§ WORK INSTRUCTIONS
Copy nothing but the lines from the line with "Click the 'December 2003' text" to the end of the records, retyped exactly. Pictures stay out.

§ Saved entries
_ _ _

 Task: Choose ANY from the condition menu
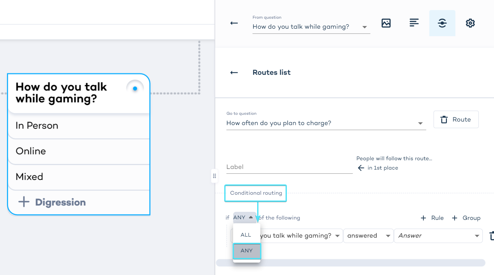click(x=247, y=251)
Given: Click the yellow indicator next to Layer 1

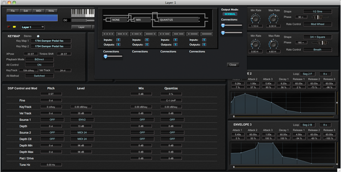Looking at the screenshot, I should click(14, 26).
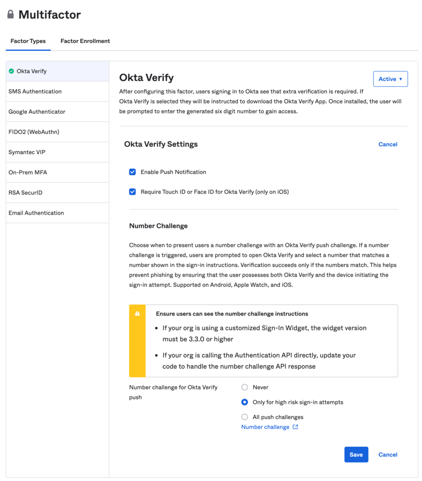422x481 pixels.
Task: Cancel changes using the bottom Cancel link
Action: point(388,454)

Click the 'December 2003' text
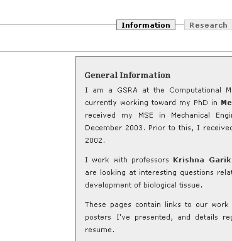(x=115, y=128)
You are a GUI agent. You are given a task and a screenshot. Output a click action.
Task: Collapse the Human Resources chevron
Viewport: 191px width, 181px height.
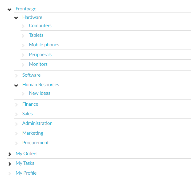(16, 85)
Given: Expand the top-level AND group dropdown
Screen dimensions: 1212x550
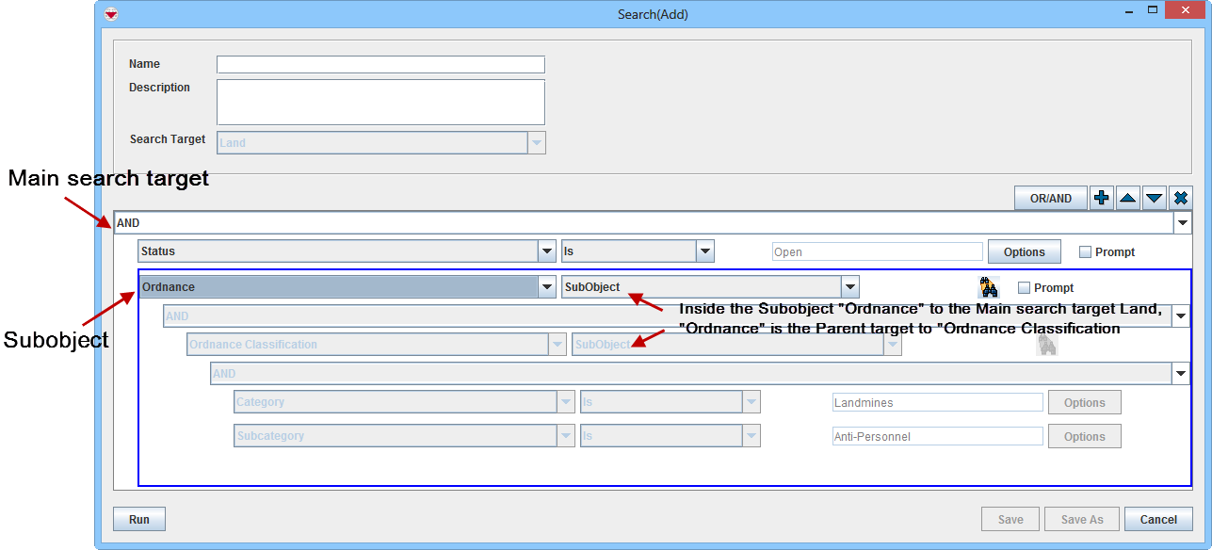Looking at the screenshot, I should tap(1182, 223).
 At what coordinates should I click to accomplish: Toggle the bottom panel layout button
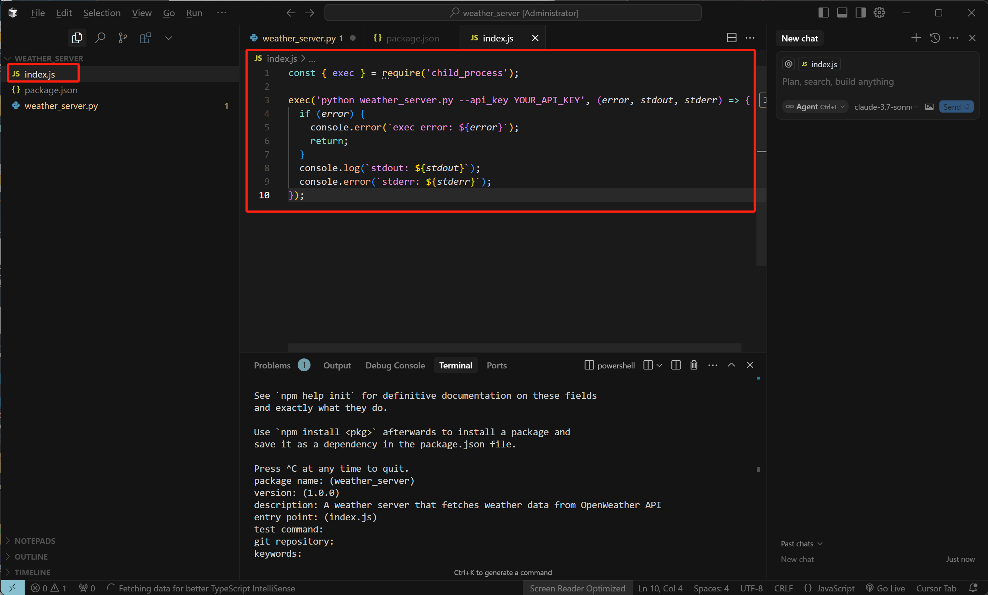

_ _ _

§ EXERCISE SOLUTION
Click the 'December 2003' text
(x=115, y=128)
You are a GUI agent. You are given a task and a screenshot. Output a click action.
Task: Collapse the Human Resources chevron
Viewport: 191px width, 181px height.
(16, 85)
Given: Expand the top-level AND group dropdown
Screen dimensions: 1212x550
Looking at the screenshot, I should tap(1182, 223).
 At what coordinates should I click to accomplish: Toggle the bottom panel layout button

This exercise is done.